My memories come back to the night of prom as we waited for my cloud of friends to come back to your car so we could car pool, and they never showed. And as midnight rolled around and your car broke down in the parking garage, then when we had to get your car jumped by the patrol officer, I felt nothing but sympathy for you poor soul.
Well...time erodes many things, and as we grew, developed, and moved on with our lives, we changed. I went through a phase of convincing myself that there was no use carrying on with this everlasting crush, and I may as well move on. But something always magnetized me, drew me back in like some strange conjuring spell.

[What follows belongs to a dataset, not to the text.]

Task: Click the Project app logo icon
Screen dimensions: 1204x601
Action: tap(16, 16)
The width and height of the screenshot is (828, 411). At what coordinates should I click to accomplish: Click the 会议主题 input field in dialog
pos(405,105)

Here is an admitted truth about me: I do not like people touching my back. E=V=E=R. Touch it and my body locks up and I am instantly uncomfortable. Even when family members touch my back, it catapults me into a state of jarred anxiety, severing my connection with that person. However, when you, Agent X, pat my back or touch my shoulder, gently and not as if you were some hormonally driven young man, I don't feel uncomfortable. It is the past year I believe that I have reached a state of nature with you- the butterflies are gone and the fear of speaking or locking eyes with you is virtually nonexistent. I find that we can hold conversations and that you WANT to be involved with me, but were merely scared before. I don't blame you: I'm surrounded, guarded, it seems, by family members, which can be daunting to a man as shy as you. How on earth can you speak with me if my father is present? Fortunately, I am a grown woman now and have my own means of transportation, so that means no parents when we meet. You are fascinated by my musicality and I am fascinated by your multi-dimensional talents. There seems to be numerous layers to this man whom I am enamored by, and I can only assume you feel the same: after all, in the entire parking lot at our martial arts class you ALWAYS park next to me, even if there are other, closer spots to the door.

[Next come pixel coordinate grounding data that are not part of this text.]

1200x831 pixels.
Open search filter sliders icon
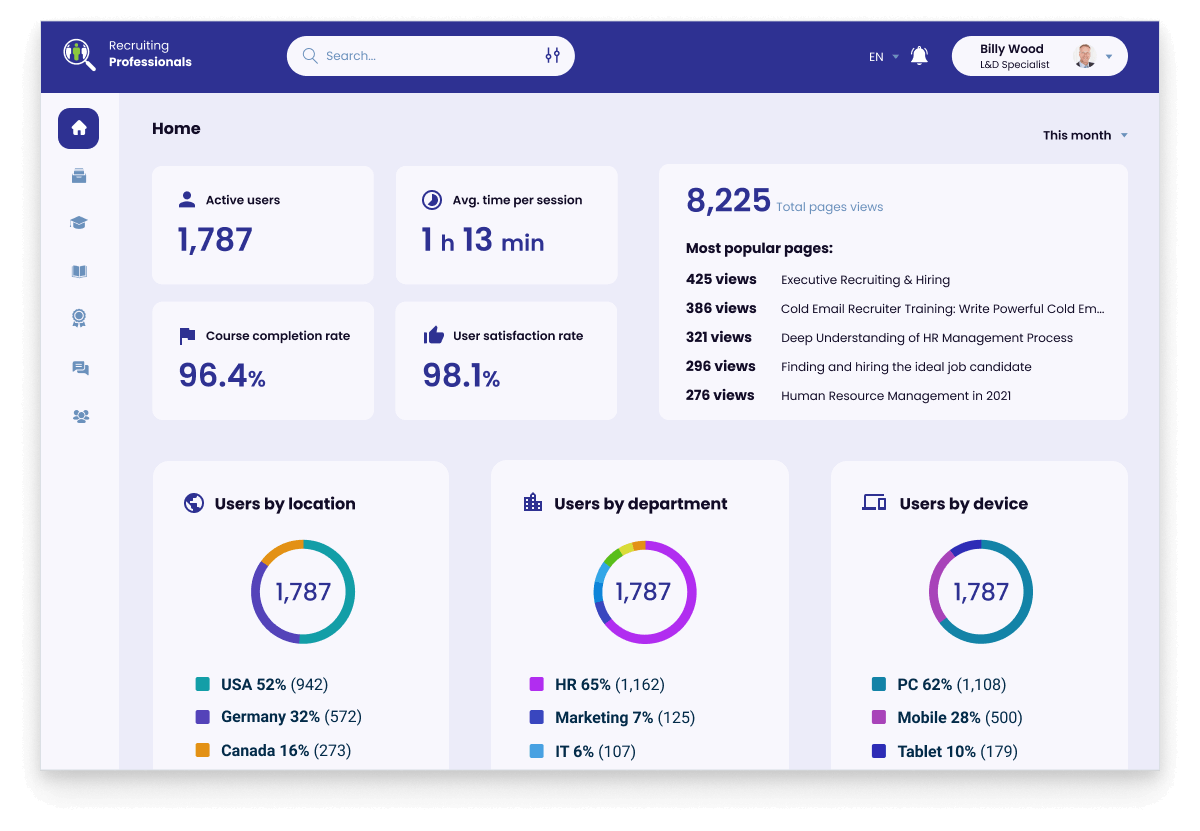[552, 56]
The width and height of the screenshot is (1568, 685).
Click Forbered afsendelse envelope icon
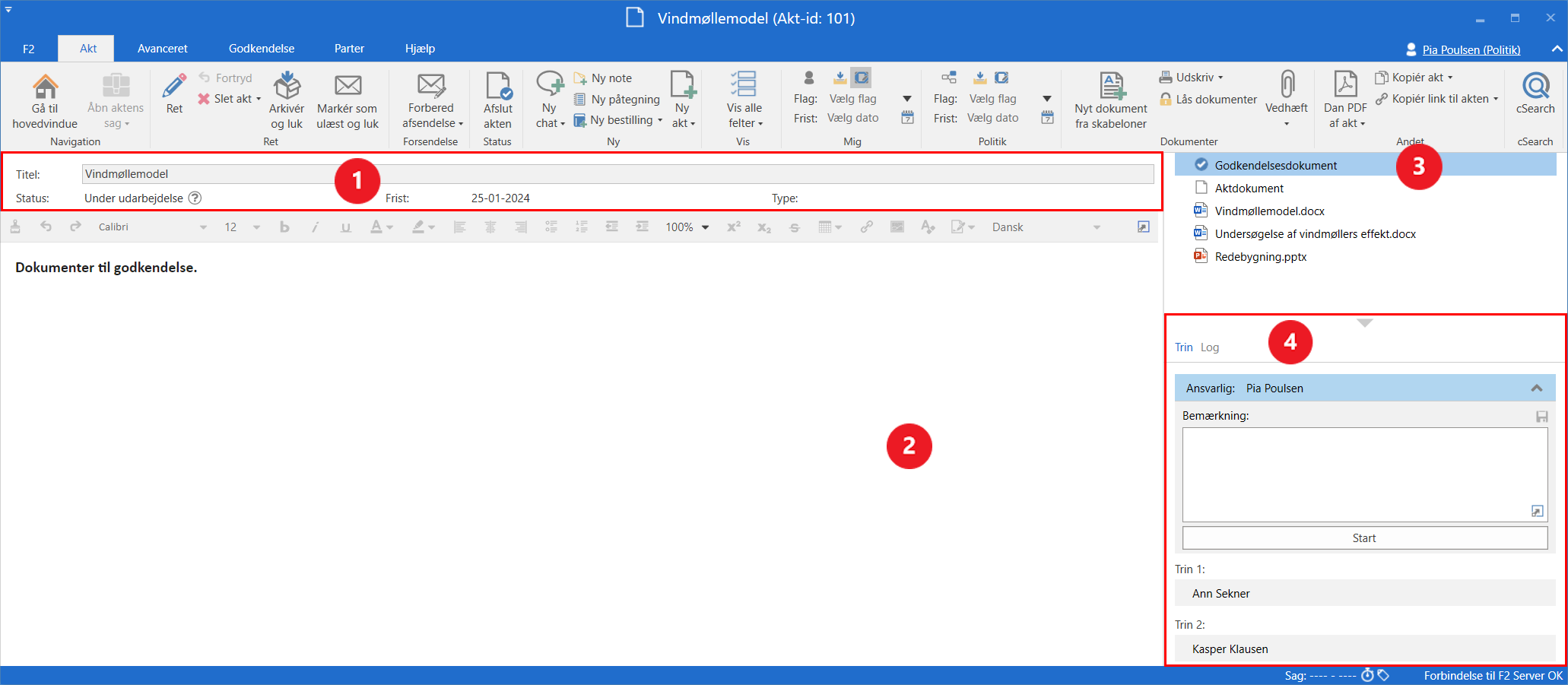431,87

Beyond the melancholy star-crossed lovers drivel I have come to a recent realization: you never ever comment on my physical appearance. When you compliment me, it is based solely on my talents and abilities. I fully appreciate how you respect my internal being, rather than my external objectivity as a woman. In more ways than that are you respectful and mature towards me, conscientious and concerned when need be.
But here's the deal, Agent X: this crush is going on 6 years, and you know what, I'm shy and all, but you take the cake. JUST DO SOMETHING. Anything! You are bold, dangerous, and risk-taking when you feel comfortable. Be comfortable with me. I hope you find the courage you need to break out of your introverted bubble, because I do care about you...a lot. I can see us as US someday, and as I slowly creep out of my shell, I pray you do the same. You are a remarkably unique and unpredictable man, and I do not think I can merely let you slip out of my life. You are far too valuable to me.